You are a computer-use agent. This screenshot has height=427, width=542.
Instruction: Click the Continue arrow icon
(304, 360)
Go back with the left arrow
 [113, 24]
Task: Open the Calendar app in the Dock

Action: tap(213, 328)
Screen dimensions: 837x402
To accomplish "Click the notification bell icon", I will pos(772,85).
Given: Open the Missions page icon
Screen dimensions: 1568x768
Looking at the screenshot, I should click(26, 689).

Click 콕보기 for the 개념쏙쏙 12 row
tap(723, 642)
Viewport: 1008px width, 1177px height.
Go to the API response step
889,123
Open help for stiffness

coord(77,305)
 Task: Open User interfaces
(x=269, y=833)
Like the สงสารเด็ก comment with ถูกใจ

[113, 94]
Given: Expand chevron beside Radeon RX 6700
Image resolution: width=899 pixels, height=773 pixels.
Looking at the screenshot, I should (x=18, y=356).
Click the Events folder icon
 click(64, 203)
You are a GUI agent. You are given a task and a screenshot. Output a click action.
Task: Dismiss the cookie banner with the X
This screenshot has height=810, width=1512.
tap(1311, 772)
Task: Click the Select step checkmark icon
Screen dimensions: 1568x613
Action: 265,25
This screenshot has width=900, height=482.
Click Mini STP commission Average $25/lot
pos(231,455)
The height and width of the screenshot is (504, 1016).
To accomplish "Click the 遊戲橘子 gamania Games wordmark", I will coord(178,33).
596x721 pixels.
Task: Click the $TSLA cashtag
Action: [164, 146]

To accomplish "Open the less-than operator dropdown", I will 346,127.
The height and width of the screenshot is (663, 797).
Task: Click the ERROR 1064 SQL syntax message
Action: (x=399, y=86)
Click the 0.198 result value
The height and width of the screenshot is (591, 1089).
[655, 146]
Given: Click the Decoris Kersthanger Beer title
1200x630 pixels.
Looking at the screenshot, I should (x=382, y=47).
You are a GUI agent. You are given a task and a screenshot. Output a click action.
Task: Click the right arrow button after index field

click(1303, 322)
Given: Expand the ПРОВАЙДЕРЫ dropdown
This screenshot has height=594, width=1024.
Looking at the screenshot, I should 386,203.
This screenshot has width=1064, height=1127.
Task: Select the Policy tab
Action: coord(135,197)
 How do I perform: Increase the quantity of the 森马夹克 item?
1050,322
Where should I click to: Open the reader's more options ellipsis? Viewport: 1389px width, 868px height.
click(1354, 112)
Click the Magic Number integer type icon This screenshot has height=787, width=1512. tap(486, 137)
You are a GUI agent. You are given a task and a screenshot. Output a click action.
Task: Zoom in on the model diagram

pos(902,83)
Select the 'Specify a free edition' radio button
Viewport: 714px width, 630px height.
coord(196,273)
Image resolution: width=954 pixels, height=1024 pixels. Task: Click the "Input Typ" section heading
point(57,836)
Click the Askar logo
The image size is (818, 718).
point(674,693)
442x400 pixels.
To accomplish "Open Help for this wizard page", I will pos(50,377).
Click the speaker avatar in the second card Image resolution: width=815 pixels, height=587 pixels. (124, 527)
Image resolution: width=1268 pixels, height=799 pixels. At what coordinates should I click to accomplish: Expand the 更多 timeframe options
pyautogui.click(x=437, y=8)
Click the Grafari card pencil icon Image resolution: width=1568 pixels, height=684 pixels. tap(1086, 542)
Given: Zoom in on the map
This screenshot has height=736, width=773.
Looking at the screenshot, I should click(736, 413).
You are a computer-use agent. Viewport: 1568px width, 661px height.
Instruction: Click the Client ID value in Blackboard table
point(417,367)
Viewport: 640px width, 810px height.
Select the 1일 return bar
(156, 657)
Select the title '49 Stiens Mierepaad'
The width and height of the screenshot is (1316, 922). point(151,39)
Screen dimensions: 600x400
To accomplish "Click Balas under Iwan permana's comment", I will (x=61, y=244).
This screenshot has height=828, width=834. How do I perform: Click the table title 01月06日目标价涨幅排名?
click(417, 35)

● Work instruction
What's needed is every entry, returned word for word.

● Worked solution
You are a computer-use agent. This screenshot has height=427, width=542.
Instruction: Click the Continue arrow icon
(304, 360)
Go back with the left arrow
 [113, 24]
Task: Open the Calendar app in the Dock

Action: tap(213, 328)
Screen dimensions: 837x402
To accomplish "Click the notification bell icon", I will pos(772,85).
Given: Open the Missions page icon
Screen dimensions: 1568x768
Looking at the screenshot, I should click(26, 689).

Click 콕보기 for the 개념쏙쏙 12 row
tap(723, 642)
Viewport: 1008px width, 1177px height.
Go to the API response step
889,123
Open help for stiffness

coord(77,305)
 Task: Open User interfaces
(x=269, y=833)
Like the สงสารเด็ก comment with ถูกใจ

[113, 94]
Given: Expand chevron beside Radeon RX 6700
Image resolution: width=899 pixels, height=773 pixels.
Looking at the screenshot, I should (x=18, y=356).
Click the Events folder icon
 click(64, 203)
You are a GUI agent. You are given a task and a screenshot. Output a click action.
Task: Dismiss the cookie banner with the X
This screenshot has height=810, width=1512.
tap(1311, 772)
Task: Click the Select step checkmark icon
Screen dimensions: 1568x613
Action: 265,25
This screenshot has width=900, height=482.
Click Mini STP commission Average $25/lot
pos(231,455)
The height and width of the screenshot is (504, 1016).
To accomplish "Click the 遊戲橘子 gamania Games wordmark", I will coord(178,33).
596x721 pixels.
Task: Click the $TSLA cashtag
Action: [164, 146]

To accomplish "Open the less-than operator dropdown", I will 346,127.
The height and width of the screenshot is (663, 797).
Task: Click the ERROR 1064 SQL syntax message
Action: (x=399, y=86)
Click the 0.198 result value
The height and width of the screenshot is (591, 1089).
[655, 146]
Given: Click the Decoris Kersthanger Beer title
1200x630 pixels.
Looking at the screenshot, I should (x=382, y=47).
You are a GUI agent. You are given a task and a screenshot. Output a click action.
Task: Click the right arrow button after index field

click(1303, 322)
Given: Expand the ПРОВАЙДЕРЫ dropdown
This screenshot has height=594, width=1024.
Looking at the screenshot, I should 386,203.
This screenshot has width=1064, height=1127.
Task: Select the Policy tab
Action: coord(135,197)
 How do I perform: Increase the quantity of the 森马夹克 item?
1050,322
Where should I click to: Open the reader's more options ellipsis? Viewport: 1389px width, 868px height.
click(1354, 112)
Click the Magic Number integer type icon This screenshot has height=787, width=1512. tap(486, 137)
You are a GUI agent. You are given a task and a screenshot. Output a click action.
Task: Zoom in on the model diagram

pos(902,83)
Select the 'Specify a free edition' radio button
Viewport: 714px width, 630px height.
coord(196,273)
Image resolution: width=954 pixels, height=1024 pixels. Task: Click the "Input Typ" section heading
point(57,836)
Click the Askar logo
The image size is (818, 718).
point(674,693)
442x400 pixels.
To accomplish "Open Help for this wizard page", I will pos(50,377).
Click the speaker avatar in the second card Image resolution: width=815 pixels, height=587 pixels. (124, 527)
Image resolution: width=1268 pixels, height=799 pixels. At what coordinates should I click to accomplish: Expand the 更多 timeframe options
pyautogui.click(x=437, y=8)
Click the Grafari card pencil icon Image resolution: width=1568 pixels, height=684 pixels. tap(1086, 542)
Given: Zoom in on the map
This screenshot has height=736, width=773.
Looking at the screenshot, I should click(736, 413).
You are a computer-use agent. Viewport: 1568px width, 661px height.
Instruction: Click the Client ID value in Blackboard table
point(417,367)
Viewport: 640px width, 810px height.
Select the 1일 return bar
(156, 657)
Select the title '49 Stiens Mierepaad'
The width and height of the screenshot is (1316, 922). point(151,39)
Screen dimensions: 600x400
To accomplish "Click Balas under Iwan permana's comment", I will (x=61, y=244).
This screenshot has height=828, width=834. How do I perform: Click the table title 01月06日目标价涨幅排名?
click(417, 35)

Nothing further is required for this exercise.